Elevated Hemoglobin and Hematocrit in a Pre-Menopausal Woman
This patient does not have anemia—she has polycythemia (elevated hemoglobin 17.0 g/dL, hematocrit 51.2%, RBC 5.42) with concurrent low folate and low-normal B12, which requires investigation for secondary causes of erythrocytosis rather than treatment for anemia of chronic disease.
Key Laboratory Findings Analysis
Polycythemia, Not Anemia
- Hemoglobin is 17.0 g/dL (reference 11.1-15.9)—significantly elevated, not decreased 1
- Hematocrit is 51.2% (reference 34.0-46.6%)—markedly elevated 1
- RBC count is 5.42 (reference 3.77-5.28)—elevated 1
- The normal range for hemoglobin in women is <15.9 g/dL; this patient exceeds this by >1 g/dL 2
Iron Studies Are Normal
- Iron saturation 34% is normal (>20% excludes functional iron deficiency) 2
- TIBC 268 μg/dL is within normal range (250-450) 2
- Serum iron 92 μg/dL is normal (27-159) 2
- These values exclude both iron deficiency and anemia of chronic disease 2
Nutritional Deficiencies Present
- Folate 2.0 ng/mL is low (though specific reference range not provided, marked as "L") 1
- Vitamin B12 193 pg/mL is low-normal (marked as "L"), which may indicate early deficiency 1
- MCV 95 fL is high-normal, which can mask combined deficiency states where microcytosis from one deficiency is offset by macrocytosis from another 2
Clinical Context: Why This Matters
Chronic Disease Does Not Cause Polycythemia
- Anemia of chronic disease (from COPD, fibromyalgia) causes LOW hemoglobin with low serum iron, low transferrin saturation (<20%), and elevated ferritin (>100 μg/L) 2, 3
- This patient has the opposite: elevated hemoglobin with normal iron parameters 3, 4
- Inflammatory cytokines in chronic disease suppress erythropoietin production and inhibit erythropoiesis, leading to anemia, not polycythemia 3, 5
Secondary Polycythemia Differential
This patient requires evaluation for:
- Chronic hypoxemia from COPD (most likely given her history)—chronic low oxygen stimulates erythropoietin production 1
- Sleep apnea (common in women with obesity-related conditions)
- Smoking history (not documented but should be assessed)
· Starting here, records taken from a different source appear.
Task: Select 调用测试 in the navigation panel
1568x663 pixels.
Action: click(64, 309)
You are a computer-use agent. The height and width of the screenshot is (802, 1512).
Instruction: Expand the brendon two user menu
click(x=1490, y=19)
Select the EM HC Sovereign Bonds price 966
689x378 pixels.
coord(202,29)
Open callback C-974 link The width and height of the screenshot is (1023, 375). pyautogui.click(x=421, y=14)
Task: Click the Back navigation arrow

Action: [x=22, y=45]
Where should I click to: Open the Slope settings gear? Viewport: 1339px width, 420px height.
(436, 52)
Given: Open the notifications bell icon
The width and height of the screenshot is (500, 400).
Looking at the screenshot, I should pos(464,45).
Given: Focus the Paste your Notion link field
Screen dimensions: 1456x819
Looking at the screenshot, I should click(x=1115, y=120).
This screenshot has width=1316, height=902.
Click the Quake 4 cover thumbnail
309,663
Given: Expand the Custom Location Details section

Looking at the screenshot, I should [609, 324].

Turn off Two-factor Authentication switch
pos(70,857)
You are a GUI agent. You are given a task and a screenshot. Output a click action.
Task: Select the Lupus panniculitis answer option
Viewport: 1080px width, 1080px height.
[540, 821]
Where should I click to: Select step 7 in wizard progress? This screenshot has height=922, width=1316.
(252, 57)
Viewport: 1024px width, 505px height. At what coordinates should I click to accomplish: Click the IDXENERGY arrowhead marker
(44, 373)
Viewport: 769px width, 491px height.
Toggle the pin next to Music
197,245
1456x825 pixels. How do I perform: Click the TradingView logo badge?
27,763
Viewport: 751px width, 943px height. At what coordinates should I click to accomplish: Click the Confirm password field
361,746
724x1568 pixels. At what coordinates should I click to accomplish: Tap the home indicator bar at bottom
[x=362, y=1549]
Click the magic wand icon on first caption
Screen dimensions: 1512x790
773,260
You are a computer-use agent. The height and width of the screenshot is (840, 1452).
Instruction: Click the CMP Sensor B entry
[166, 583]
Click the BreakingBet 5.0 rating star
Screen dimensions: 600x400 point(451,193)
- Renal pathology (though creatinine not provided, renal disease can cause inappropriate erythropoietin secretion) 1
The Folate/B12 Deficiency Paradox
- Combined folate and B12 deficiency with iron sufficiency can result in normal MCV because macrocytic tendency from vitamin deficiency is balanced 2
- RDW 13.0% is normal, which argues against significant combined deficiency causing red cell size variation 2
- The low folate/B12 is likely incidental to the polycythemia and related to poor dietary intake or malabsorption 1
Recommended Diagnostic Approach
Immediate Workup
- Obtain arterial blood gas or pulse oximetry to assess for chronic hypoxemia from COPD 1
- Measure serum erythropoietin level—elevated in secondary polycythemia, low in primary polycythemia vera 1
- Complete smoking history and carbon monoxide level if actively smoking
- Sleep study if clinical suspicion for sleep apnea
Nutritional Assessment
- Supplement folate (400-1000 mcg daily) and B12 (1000 mcg daily) given documented deficiencies 1, 4
- Recheck levels in 8-12 weeks to ensure repletion 1
- These deficiencies will not resolve the polycythemia but should be corrected independently 4
Hematology Referral Considerations
- If erythropoietin is inappropriately low with elevated hemoglobin, consider primary polycythemia vera and refer to hematology 1
- If no secondary cause identified, bone marrow evaluation may be needed 1
Common Pitfalls to Avoid
- Do not assume chronic disease causes all hematologic abnormalities—COPD causes polycythemia through hypoxemia, not anemia 3, 5
- Do not treat with iron—iron parameters are normal and iron supplementation in polycythemia is contraindicated 2, 5
- Do not ignore the elevated hemoglobin thinking it's "good" in someone with chronic disease—polycythemia increases blood viscosity and thrombotic risk 1
- Do not attribute everything to nutritional deficiency—the folate/B12 deficiency is real but unrelated to the polycythemia mechanism 1
Management Priority
The primary concern is identifying and managing the cause of polycythemia (likely COPD-related hypoxemia), while concurrently correcting the nutritional deficiencies with folate and B12 supplementation. 1, 4 The patient's chronic diseases predispose to anemia of chronic disease, but she paradoxically has the opposite problem, indicating a dominant secondary erythrocytosis process that overrides any inflammatory suppression of erythropoiesis.